Massive-scale particle physics produces correspondingly large amounts of data – and this is particularly true of the Large Hadron Collider (LHC), the world’s largest particle accelerator, which is housed at the European Organization for Nuclear Research (CERN) in Switzerland. In 2026, the LHC will receive a massive upgrade through the High Luminosity LHC (HL-LHC) Project. This will increase the LHC’s data output by five to seven times – billions of particle events every second – and researchers are scrambling to prepare big data computing for this deluge of particle physics data. Now, researchers at Lawrence Berkeley National Laboratory are working to tackle high volumes of particle physics data with quantum computing.
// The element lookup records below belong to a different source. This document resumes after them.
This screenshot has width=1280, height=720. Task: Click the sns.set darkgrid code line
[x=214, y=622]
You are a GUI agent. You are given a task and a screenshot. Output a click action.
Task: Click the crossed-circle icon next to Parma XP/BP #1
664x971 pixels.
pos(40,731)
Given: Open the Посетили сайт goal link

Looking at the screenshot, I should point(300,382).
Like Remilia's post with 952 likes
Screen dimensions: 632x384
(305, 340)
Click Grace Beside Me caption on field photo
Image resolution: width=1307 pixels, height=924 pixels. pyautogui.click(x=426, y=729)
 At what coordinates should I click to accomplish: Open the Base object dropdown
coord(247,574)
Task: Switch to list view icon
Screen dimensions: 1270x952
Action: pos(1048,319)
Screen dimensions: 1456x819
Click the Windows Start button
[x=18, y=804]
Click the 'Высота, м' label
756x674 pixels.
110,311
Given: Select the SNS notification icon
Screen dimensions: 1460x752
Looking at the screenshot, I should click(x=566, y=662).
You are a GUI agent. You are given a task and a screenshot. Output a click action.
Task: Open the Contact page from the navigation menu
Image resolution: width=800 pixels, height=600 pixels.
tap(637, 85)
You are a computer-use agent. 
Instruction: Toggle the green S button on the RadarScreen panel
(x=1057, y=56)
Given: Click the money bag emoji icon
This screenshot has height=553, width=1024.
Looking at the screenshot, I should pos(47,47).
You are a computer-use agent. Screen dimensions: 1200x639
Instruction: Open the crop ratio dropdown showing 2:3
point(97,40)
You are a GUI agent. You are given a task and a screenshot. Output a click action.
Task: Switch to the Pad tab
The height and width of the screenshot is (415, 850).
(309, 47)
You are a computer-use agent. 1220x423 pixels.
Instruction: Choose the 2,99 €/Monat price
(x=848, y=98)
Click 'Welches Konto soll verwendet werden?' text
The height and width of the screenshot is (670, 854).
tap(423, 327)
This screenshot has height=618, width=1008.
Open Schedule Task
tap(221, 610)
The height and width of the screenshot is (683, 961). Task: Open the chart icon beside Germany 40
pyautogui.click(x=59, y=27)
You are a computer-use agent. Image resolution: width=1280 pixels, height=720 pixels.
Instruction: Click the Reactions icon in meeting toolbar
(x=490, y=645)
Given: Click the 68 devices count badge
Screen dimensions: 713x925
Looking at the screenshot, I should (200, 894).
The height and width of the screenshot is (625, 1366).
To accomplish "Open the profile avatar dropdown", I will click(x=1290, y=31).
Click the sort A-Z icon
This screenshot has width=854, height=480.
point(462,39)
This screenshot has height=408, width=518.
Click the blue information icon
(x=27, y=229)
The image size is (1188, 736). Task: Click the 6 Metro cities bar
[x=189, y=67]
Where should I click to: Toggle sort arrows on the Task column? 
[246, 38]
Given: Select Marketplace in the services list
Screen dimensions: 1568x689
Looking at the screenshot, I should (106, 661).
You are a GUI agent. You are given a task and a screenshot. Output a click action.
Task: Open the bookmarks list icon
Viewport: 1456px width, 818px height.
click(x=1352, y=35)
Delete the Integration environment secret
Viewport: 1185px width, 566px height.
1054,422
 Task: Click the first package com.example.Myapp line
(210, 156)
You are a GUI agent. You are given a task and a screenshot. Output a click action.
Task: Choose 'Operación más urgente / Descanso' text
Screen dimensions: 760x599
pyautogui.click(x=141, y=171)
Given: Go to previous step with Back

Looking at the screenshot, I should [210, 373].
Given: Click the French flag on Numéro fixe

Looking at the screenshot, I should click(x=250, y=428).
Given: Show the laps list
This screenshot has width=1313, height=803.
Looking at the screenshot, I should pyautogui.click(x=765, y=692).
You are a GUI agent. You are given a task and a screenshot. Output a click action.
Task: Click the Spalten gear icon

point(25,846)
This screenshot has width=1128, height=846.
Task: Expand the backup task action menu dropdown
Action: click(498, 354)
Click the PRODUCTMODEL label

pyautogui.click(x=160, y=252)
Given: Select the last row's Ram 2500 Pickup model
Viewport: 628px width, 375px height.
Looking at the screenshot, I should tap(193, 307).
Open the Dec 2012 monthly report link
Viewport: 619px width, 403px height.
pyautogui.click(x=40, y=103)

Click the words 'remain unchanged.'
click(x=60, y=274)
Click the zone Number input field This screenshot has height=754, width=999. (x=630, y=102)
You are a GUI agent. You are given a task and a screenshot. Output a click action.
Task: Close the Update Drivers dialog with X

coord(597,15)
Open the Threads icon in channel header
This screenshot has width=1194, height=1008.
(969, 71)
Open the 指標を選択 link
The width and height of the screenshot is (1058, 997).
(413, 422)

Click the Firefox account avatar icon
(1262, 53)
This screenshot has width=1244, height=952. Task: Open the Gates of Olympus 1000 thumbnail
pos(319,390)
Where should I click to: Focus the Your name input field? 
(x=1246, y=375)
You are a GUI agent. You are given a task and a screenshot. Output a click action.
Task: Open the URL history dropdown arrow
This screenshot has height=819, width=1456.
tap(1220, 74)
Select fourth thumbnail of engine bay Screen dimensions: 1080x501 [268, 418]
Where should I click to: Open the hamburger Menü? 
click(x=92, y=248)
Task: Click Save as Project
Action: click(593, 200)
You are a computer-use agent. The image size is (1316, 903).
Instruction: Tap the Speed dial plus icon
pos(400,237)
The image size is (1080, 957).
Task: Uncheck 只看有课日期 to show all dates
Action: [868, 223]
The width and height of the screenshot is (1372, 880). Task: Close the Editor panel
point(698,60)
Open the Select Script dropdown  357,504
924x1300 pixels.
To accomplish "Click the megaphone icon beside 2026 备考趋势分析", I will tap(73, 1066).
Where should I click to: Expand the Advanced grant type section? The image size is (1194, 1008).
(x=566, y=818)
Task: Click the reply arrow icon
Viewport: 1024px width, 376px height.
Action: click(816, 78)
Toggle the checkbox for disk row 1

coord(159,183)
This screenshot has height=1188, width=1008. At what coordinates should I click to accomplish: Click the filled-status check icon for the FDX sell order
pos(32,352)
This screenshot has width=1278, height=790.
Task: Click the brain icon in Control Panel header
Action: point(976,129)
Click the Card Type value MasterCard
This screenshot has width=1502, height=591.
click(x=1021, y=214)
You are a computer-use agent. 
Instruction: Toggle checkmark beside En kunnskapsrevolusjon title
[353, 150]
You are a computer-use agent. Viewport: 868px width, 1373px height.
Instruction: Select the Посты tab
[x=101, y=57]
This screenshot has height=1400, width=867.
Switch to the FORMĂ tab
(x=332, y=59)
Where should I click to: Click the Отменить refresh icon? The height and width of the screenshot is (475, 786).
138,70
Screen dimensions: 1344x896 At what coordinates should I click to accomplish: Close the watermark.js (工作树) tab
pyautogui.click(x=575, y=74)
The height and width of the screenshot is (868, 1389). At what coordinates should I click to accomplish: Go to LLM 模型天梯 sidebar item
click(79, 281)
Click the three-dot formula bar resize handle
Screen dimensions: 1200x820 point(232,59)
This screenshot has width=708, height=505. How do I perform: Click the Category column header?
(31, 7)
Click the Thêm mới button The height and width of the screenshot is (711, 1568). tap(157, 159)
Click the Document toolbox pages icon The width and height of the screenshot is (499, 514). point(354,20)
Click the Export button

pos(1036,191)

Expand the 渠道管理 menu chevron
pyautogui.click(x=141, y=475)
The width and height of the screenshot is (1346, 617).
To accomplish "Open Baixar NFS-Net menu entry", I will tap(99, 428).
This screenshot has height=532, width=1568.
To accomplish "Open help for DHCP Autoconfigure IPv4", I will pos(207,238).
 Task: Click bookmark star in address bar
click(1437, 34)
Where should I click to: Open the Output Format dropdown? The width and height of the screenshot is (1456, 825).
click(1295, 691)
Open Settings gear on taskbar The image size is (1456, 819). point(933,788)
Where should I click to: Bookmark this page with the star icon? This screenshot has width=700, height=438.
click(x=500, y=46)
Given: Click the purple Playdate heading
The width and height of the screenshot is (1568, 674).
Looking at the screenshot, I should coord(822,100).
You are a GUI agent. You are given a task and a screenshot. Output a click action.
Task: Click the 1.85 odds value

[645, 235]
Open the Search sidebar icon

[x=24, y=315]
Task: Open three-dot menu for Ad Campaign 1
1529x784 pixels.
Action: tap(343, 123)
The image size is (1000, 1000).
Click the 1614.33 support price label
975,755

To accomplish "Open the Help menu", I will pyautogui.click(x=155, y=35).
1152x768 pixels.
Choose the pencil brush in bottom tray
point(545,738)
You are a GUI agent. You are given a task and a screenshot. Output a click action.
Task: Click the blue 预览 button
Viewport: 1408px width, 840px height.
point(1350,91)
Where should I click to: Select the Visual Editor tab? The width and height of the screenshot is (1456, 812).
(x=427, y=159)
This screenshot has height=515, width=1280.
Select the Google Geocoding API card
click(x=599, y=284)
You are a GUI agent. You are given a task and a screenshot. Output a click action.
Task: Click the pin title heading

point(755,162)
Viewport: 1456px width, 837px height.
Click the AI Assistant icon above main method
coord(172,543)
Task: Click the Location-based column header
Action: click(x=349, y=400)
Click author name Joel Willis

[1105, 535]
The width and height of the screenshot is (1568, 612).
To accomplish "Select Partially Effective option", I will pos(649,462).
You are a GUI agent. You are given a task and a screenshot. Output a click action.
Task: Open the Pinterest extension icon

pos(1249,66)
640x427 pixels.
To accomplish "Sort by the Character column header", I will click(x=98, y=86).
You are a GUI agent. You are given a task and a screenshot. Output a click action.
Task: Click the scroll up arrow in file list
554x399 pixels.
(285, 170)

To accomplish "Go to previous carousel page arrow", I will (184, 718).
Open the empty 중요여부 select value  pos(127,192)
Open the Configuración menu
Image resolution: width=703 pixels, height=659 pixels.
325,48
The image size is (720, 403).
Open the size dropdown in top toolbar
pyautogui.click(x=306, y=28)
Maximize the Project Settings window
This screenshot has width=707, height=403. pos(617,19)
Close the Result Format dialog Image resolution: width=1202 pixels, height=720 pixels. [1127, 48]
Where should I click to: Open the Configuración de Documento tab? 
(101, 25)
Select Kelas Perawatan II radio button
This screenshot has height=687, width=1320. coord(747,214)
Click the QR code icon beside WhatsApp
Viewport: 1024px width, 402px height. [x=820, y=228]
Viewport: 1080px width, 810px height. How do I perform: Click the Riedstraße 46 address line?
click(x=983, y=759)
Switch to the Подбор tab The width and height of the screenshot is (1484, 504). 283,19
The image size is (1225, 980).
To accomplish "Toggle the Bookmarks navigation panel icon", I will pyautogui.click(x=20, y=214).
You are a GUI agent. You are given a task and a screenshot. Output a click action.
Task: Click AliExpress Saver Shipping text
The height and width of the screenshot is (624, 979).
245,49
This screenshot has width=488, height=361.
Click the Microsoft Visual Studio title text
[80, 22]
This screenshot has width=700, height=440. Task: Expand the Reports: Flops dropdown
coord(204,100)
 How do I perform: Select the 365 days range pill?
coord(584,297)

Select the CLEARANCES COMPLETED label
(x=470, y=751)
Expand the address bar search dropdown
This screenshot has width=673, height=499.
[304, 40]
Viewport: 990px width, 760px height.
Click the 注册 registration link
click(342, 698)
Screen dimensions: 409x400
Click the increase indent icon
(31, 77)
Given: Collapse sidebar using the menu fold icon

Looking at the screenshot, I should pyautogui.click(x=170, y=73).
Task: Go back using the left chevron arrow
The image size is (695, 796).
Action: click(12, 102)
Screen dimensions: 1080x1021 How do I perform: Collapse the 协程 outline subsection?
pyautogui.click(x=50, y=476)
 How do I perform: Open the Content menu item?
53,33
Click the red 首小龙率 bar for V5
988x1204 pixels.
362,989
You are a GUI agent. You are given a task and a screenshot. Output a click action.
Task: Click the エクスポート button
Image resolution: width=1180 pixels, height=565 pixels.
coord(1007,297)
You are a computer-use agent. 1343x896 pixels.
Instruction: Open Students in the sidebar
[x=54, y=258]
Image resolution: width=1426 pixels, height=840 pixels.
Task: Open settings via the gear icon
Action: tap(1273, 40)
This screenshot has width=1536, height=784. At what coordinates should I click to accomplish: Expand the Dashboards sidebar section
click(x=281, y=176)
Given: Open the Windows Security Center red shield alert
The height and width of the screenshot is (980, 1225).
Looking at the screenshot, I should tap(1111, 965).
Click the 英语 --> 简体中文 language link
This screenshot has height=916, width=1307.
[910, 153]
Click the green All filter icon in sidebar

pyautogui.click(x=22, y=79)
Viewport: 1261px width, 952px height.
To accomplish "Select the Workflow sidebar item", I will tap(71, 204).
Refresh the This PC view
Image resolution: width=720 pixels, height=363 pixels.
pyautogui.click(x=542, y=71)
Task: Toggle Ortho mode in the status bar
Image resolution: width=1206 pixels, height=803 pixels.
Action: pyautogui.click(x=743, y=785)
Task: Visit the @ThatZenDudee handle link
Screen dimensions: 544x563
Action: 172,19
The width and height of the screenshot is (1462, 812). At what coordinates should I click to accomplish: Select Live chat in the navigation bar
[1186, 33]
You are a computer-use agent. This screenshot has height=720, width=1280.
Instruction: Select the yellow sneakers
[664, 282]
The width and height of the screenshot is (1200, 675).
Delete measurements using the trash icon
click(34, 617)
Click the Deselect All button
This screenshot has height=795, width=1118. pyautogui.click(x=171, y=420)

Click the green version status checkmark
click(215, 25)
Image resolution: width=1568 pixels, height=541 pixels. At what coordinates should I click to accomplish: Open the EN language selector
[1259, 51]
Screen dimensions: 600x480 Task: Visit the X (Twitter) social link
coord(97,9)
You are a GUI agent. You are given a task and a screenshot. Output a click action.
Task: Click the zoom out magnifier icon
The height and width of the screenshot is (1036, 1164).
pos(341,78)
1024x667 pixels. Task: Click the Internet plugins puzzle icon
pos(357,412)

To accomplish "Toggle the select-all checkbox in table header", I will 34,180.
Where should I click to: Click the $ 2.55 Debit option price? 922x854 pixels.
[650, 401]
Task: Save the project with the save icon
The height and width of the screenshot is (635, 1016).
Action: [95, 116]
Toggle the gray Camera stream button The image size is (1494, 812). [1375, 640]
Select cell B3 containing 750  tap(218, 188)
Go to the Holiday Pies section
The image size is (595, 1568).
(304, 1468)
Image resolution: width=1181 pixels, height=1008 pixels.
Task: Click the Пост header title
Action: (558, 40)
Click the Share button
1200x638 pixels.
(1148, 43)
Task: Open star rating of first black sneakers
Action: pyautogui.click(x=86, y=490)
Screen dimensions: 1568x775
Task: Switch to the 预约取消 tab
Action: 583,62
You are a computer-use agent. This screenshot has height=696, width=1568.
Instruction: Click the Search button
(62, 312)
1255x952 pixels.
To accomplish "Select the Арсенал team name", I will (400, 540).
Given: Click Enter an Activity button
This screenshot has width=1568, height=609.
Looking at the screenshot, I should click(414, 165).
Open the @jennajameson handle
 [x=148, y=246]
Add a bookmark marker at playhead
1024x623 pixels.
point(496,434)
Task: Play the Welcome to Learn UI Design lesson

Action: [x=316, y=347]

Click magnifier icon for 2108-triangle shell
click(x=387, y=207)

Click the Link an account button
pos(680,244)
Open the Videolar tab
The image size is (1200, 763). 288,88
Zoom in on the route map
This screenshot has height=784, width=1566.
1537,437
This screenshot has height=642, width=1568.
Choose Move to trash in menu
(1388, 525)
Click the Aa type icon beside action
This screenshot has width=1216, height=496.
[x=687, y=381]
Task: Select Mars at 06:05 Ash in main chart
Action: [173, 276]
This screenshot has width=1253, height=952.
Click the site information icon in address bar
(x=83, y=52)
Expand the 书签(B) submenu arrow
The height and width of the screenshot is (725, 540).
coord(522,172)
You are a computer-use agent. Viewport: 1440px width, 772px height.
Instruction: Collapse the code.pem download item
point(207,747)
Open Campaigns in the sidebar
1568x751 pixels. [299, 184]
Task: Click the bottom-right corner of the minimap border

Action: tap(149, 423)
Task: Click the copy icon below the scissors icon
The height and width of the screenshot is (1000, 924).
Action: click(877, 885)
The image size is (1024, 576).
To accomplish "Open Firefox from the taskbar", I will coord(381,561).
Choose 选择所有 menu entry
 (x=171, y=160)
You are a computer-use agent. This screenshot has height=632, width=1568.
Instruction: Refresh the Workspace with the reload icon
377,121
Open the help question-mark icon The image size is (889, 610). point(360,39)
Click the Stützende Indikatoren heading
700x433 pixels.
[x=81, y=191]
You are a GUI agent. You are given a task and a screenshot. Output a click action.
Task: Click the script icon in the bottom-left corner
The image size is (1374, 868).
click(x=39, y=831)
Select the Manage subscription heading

When a particle accelerator runs, particle detectors offer data points for where particles crossed certain thresholds in the accelerator. Researchers then attempt to reconstruct precisely how the particles traveled through the accelerator, typically using some form of computer-aided pattern recognition.
This project, which is led by Heather Gray, a professor at the University of California, Berkeley, and a particle physicist at Berkeley Lab, is called Quantum Pattern Recognition for High-Energy Physics (or HEP.QPR). In essence, HEP.QPR aims to use quantum computing to speed this pattern recognition process. HEP.QPR also includes Berkeley Lab scientists Wahid Bhimji, Paolo Calafiura and Wim Lavrijsen.